In 2018, for We Are Not One Way Trip To Mars People (part of the exhibition ‘New Swiss Performance Now’), he covered the floor of Kunsthalle Basel with long stripes of the paint used for street markings. Recognisable from pedestrian crossings and traffic lanes, the material is here transformed into wild, mesmeric stripes; their colours intermingling to create an almost psychedelic effect. It formed a carpet the audience was drawn to walk along, staying in lane or straying sideways, breaking free from their environmental conditioning.

No man is an island
As you might imagine by this point, Raphael Hefti’s major works are not undertaken alone. The latter performance involved around half a dozen people applying the paint: the artist himself, directing, alongside studio assistants and street-marking professionals. Hefti’s collaborations are an improvised dance with partners whose work normally demands uniformity and perfection.
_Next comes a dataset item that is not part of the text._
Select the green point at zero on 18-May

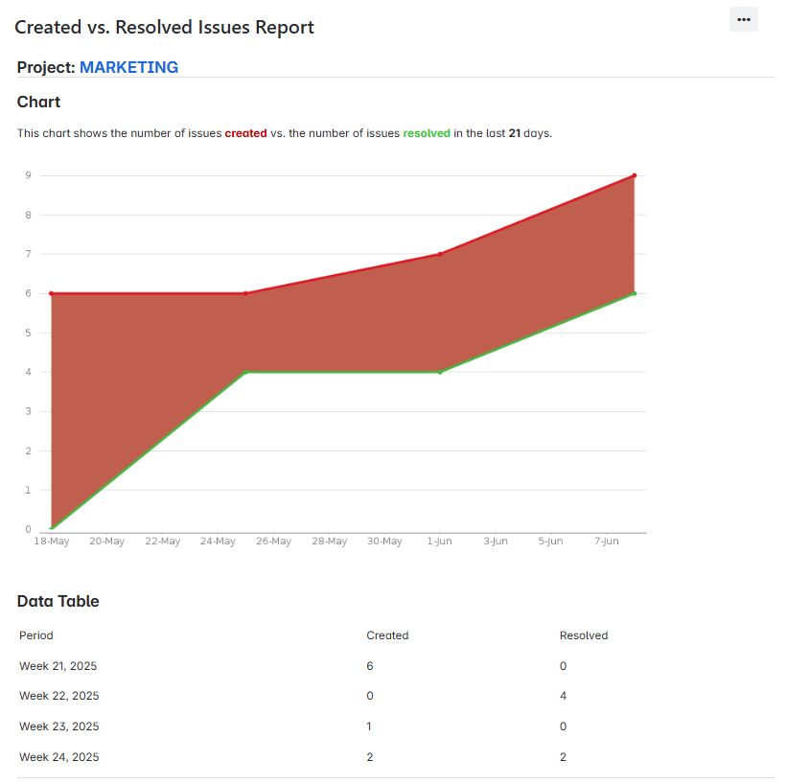(51, 526)
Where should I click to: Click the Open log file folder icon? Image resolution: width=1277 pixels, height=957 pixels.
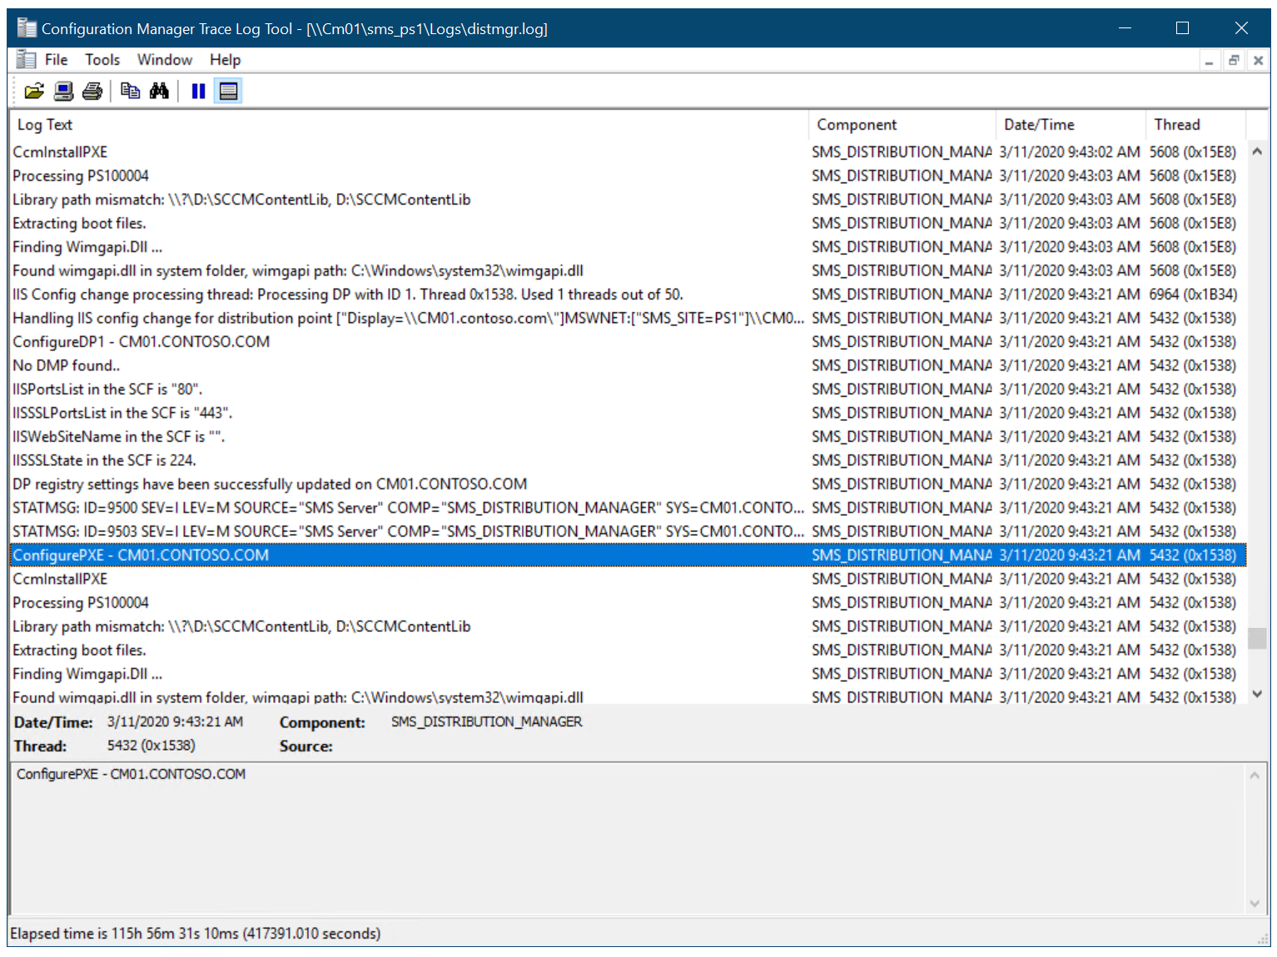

Entering a factory setting that piques his curiosity, he gets to know complex processes through the technicians he meets and, importantly, learns what mistakes could occur and how he might exploit them. By “tickling [the experts] in the right spot,” as the artist puts it, Hefti invites the specialists to redefine and investigate the limits of the processes they have perfected over the course of years. Where the artist finds room for manoeuvre, his counterparts discover more about their own medium.

Creating the Julius Baer special edition
“Tickling experts in the right spot”– that is exactly what he manages to do at the BWB-Betschart factory in Stans. BWB specialises in surface finishing treatments such as anodising for industrial applications, consumer goods, aeroplanes or architectural finishes.

Anodising produces an oxide layer on the surface of a metal; an even, sterile, hardened and scratch-resistant surface that can also be coloured. But how does it work? A piece of aluminium or alloy is dipped in acid, rendering the surface porous at a microscopic level. At this stage it can be dipped in a colour – usually an even dye – before being resealed in hot water.

Hefti and his studio assistants disrupted this process to reveal compositions of colours not usually seen using this dyeing process. Using the porous metal as a canvas, he experiments with applying colours and washing them off. By doing so, he incorporates chance in a usually highly structured process, thus generating the kind of irregularity that is usually anathema in industrial manufacturing.

The outcome of his hard work are 500 unique artworks which 500 selected recipients of the publication ‘Surrounded by Art’ - one element of Julius Baer’s 130th anniversary celebrations this year – will receive as a special gift inside. Each one of the 500 half-millimetre-thick aluminium plates is unique, their colours applied by hand. Rather than striving for uniformity, Hefti sought individuality. The slight work is a lesson in individuality in the age of mass production.

Raphael Hefti’s new works, including large anodised paintings, are currently on show at his solo exhibition Salutary Failures at Kunsthalle Basel. Photo: Gunnar Meier / Kunsthalle Basel.

Encountering the artist’s oeuvre invites us to consider the inherent aesthetics of the materials that surround us and the processes that transform them.